Jetzt verändert sich die unauffällige Buchhalterin, stylt sich auf verführerisch und steigt ein in den Kampf aller gegen alle. Sie intrigiert weit erfolgreicher als ihre Umgebung, denn von ihr erwartet niemand etwas Böses, bezahlt sogar einen Callboy, der ihre Kollegin bezirzt und ihrem Mann entfremdet. Schließlich kassiert sie vom höchsten Chef mehrere Millionen Schweigegeld, indem sie ihm mit der Aufdeckung aller Bestechungsaktivitäten und mit der Presse droht.

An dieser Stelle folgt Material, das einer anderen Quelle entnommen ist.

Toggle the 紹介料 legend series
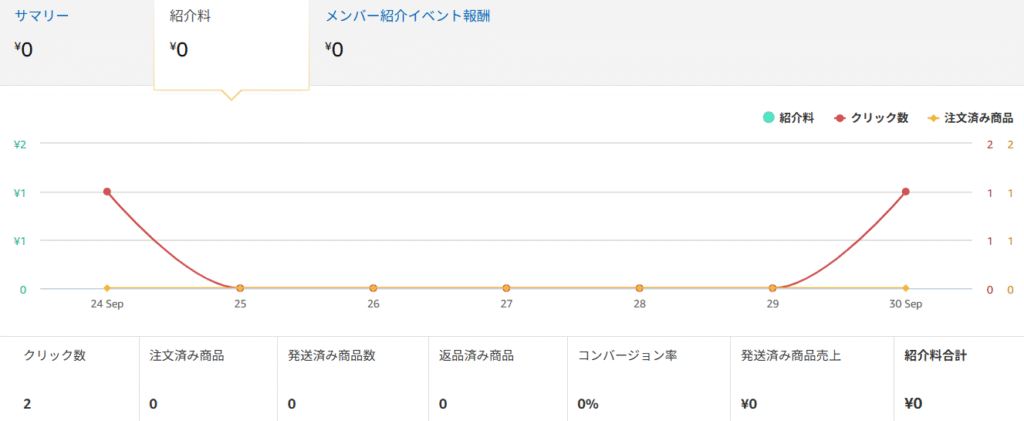1024x421 pixels. tap(797, 118)
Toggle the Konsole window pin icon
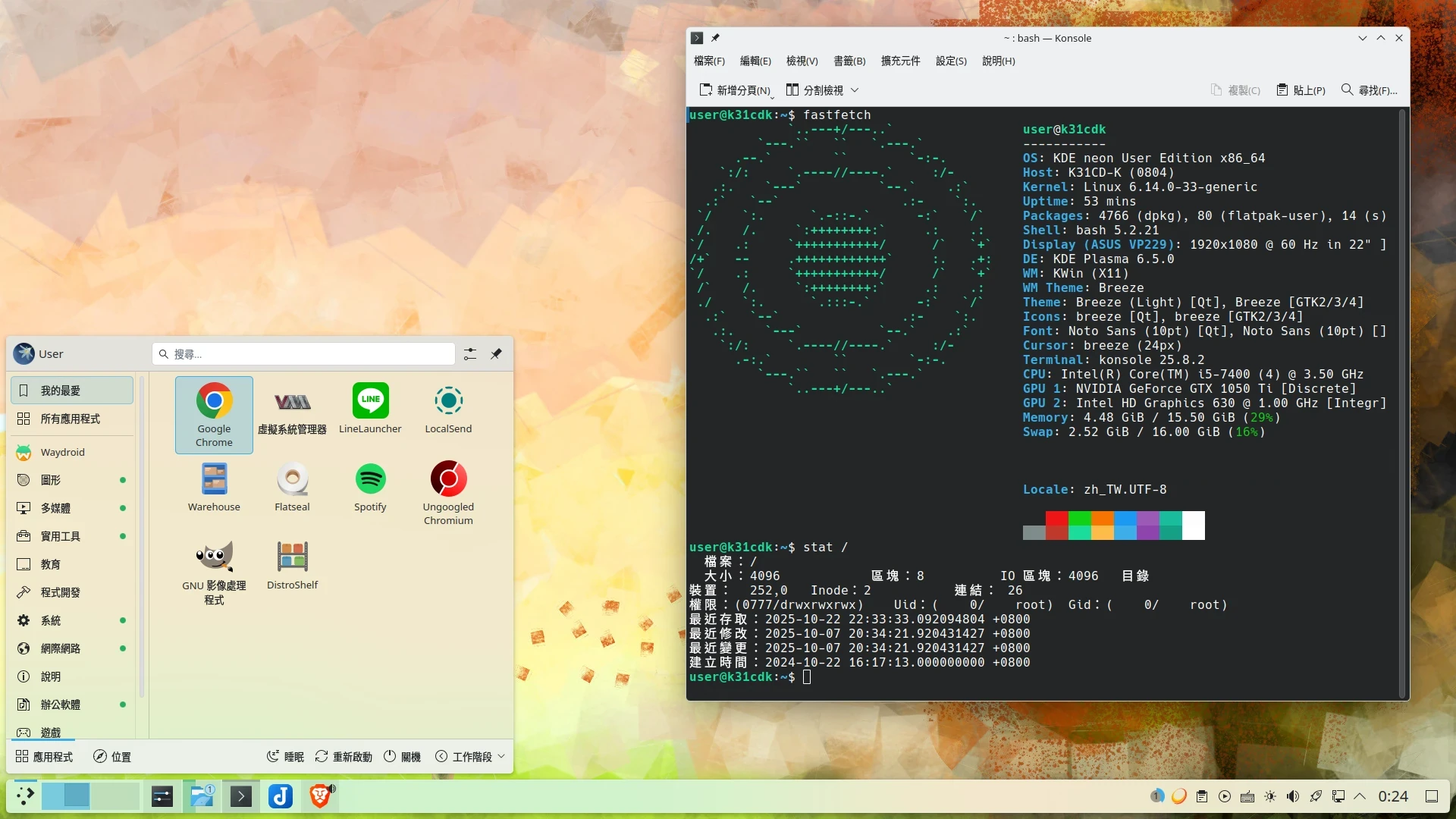1456x819 pixels. pos(715,38)
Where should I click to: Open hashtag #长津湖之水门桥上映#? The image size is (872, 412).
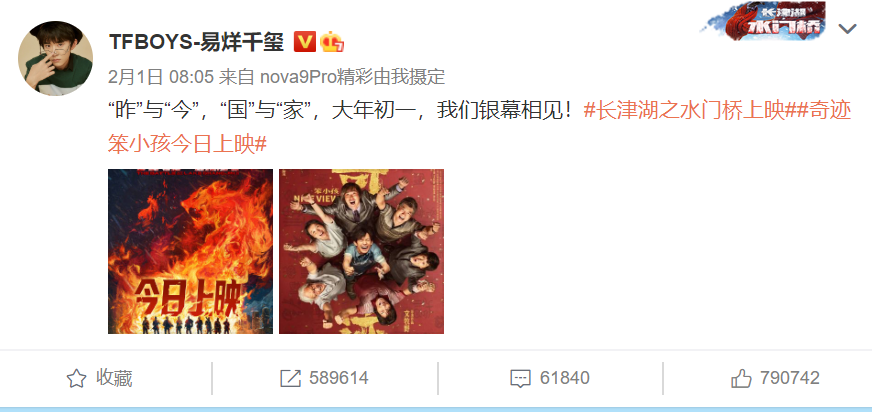684,111
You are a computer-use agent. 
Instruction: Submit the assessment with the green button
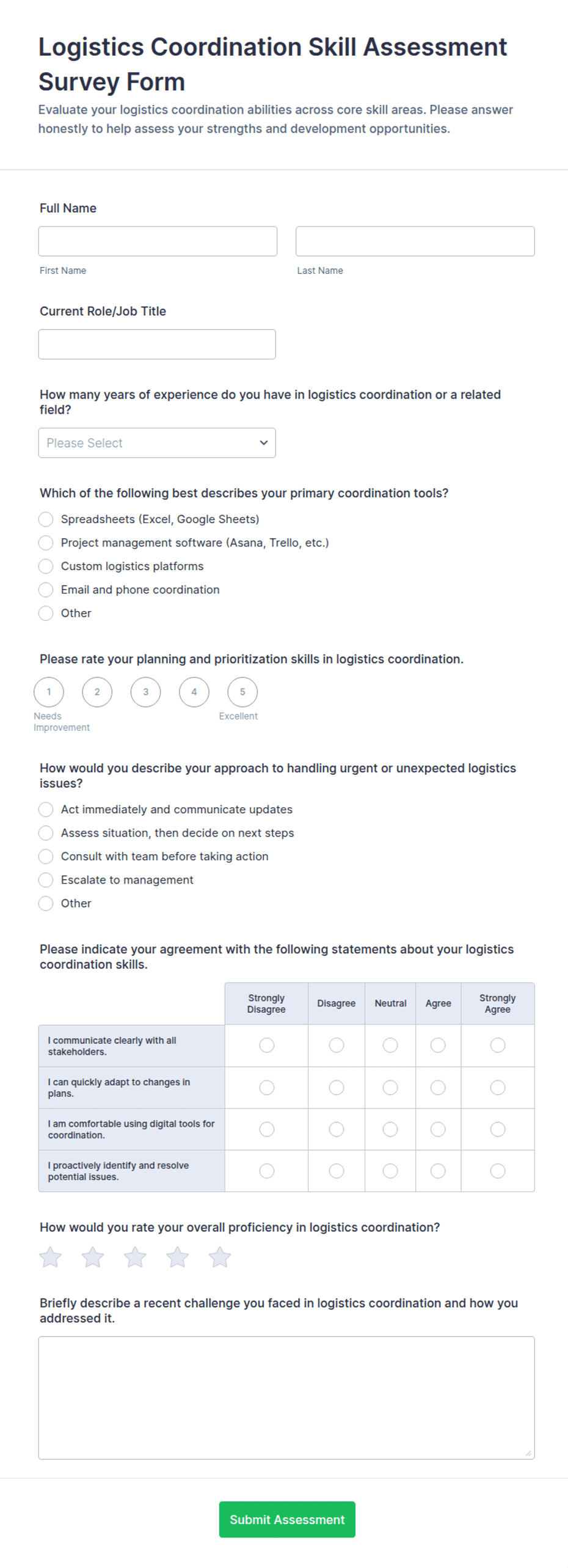(x=287, y=1518)
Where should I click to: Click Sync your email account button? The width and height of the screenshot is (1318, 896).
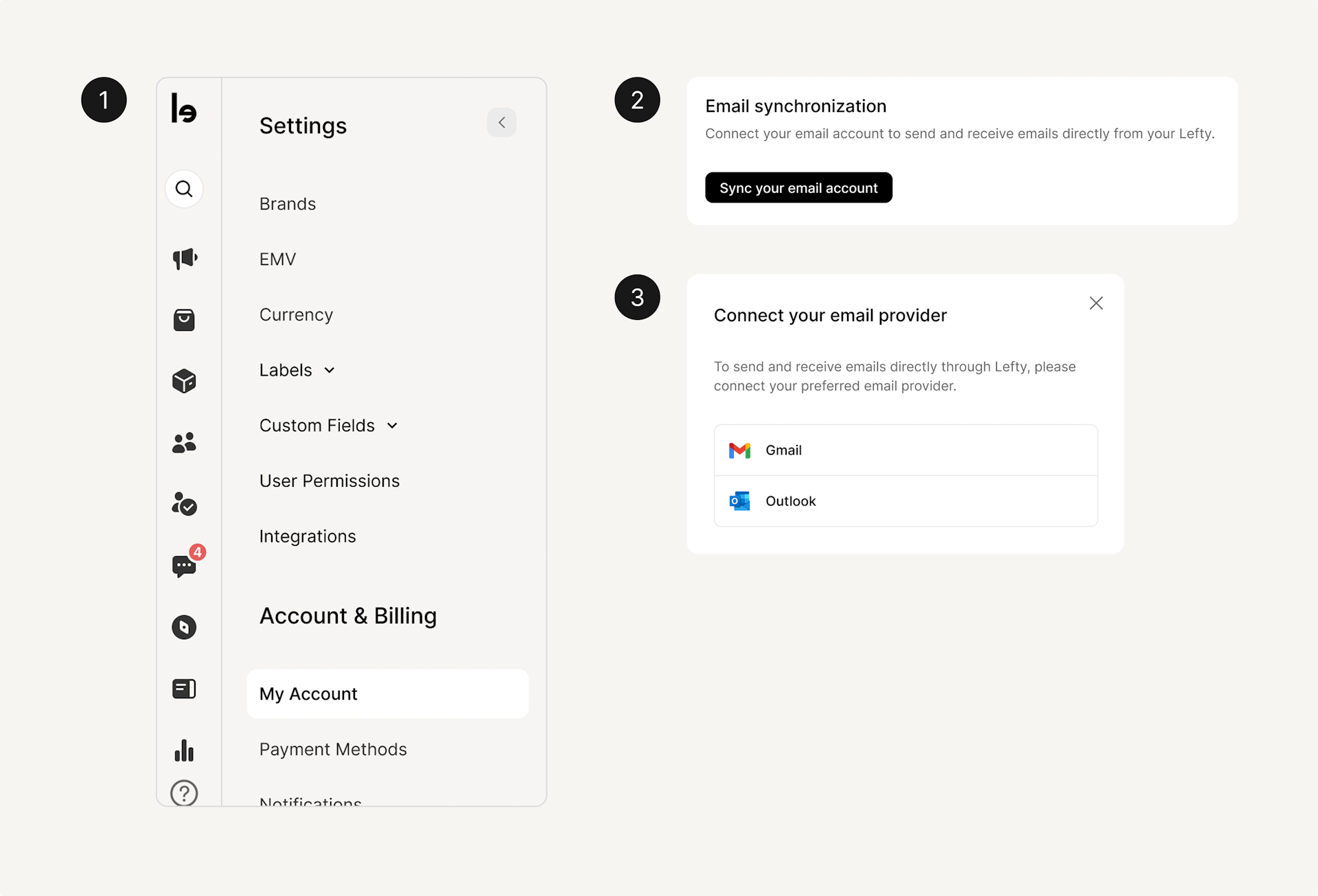click(798, 188)
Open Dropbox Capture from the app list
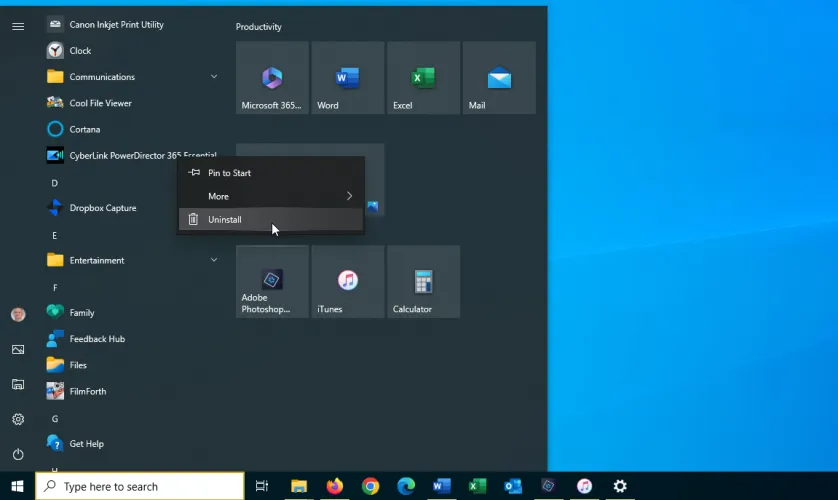The width and height of the screenshot is (838, 500). 102,208
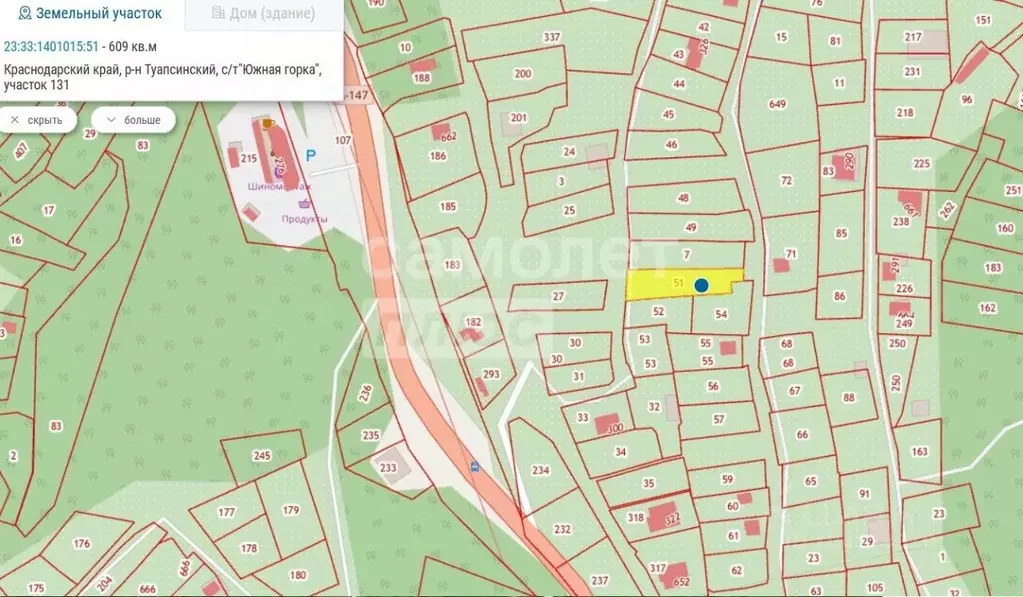1023x597 pixels.
Task: Click the orange cafe cup map icon
Action: pos(267,124)
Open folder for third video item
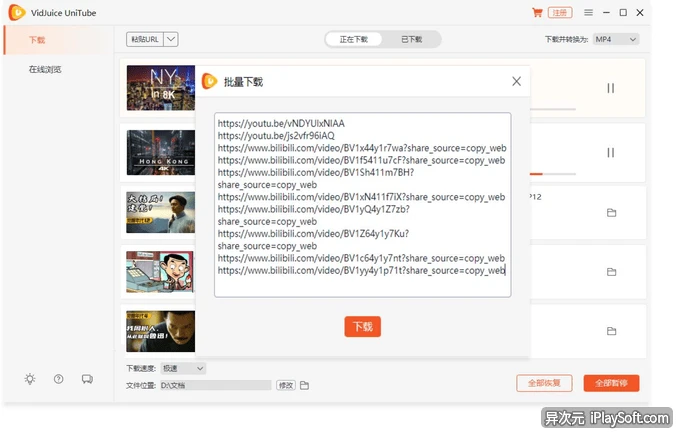 point(610,212)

„Verlieren Sie nicht die Hoffnung“, sagt sie gegen Filmende zu einem erstaunten Mitarbeiter, „es gibt noch gute Menschen! Nur gehöre ich jetzt nicht mehr dazu“.
Der Film bleibt stimmungsmäßig ambivalent, einerseits lustige Komödie, andrerseits abgründiger Zynismus, nichts Versöhnliches, menschliche Gefühle sind allenfalls ein Karrierehindernis. Alles ist Kampfzone und man fragt sich: WOFÜR verformen sich diese Menschen so? Was ist die Belohnung? Nicht einmal die gewonnenen Millionen vermögen am Ende, die müden Augen des mittlerweile gekündigten Ehemannes noch zum Leuchten zu bringen, als seine Frau ihm vorschlägt, jetzt gemeinsam um die Welt zu reisen und das Leben zu genießen. Es gibt offenbar keine Belohnung für den ganzen Krampf, sondern nur die Chance, weiter dabei bleiben zu dürfen. Das nächste Projekt, die nächsten Intrigen, der nächste Karrieresprung, bis es einen doch erwischt. Und diese rundum wahnsinnige Lebensweise wird als vorbildlich hingestellt, immer mehr Bürobauten aus Stahl und Glas wachsen in den Himmel, Werbespots zelebrieren das Hohelied hohler Großkotzigkeit – der Fortschritt, der Weltmarkt, der Produktionsdruck, die Konkurrenzsituation? Was treibt uns da vor sich her? Wohin? Warum?
Wie bin ich doch froh, nicht so richtig „drin“ zu sein! Und auch nicht mehr zwanzig oder dreissig, um noch davon zu träumen.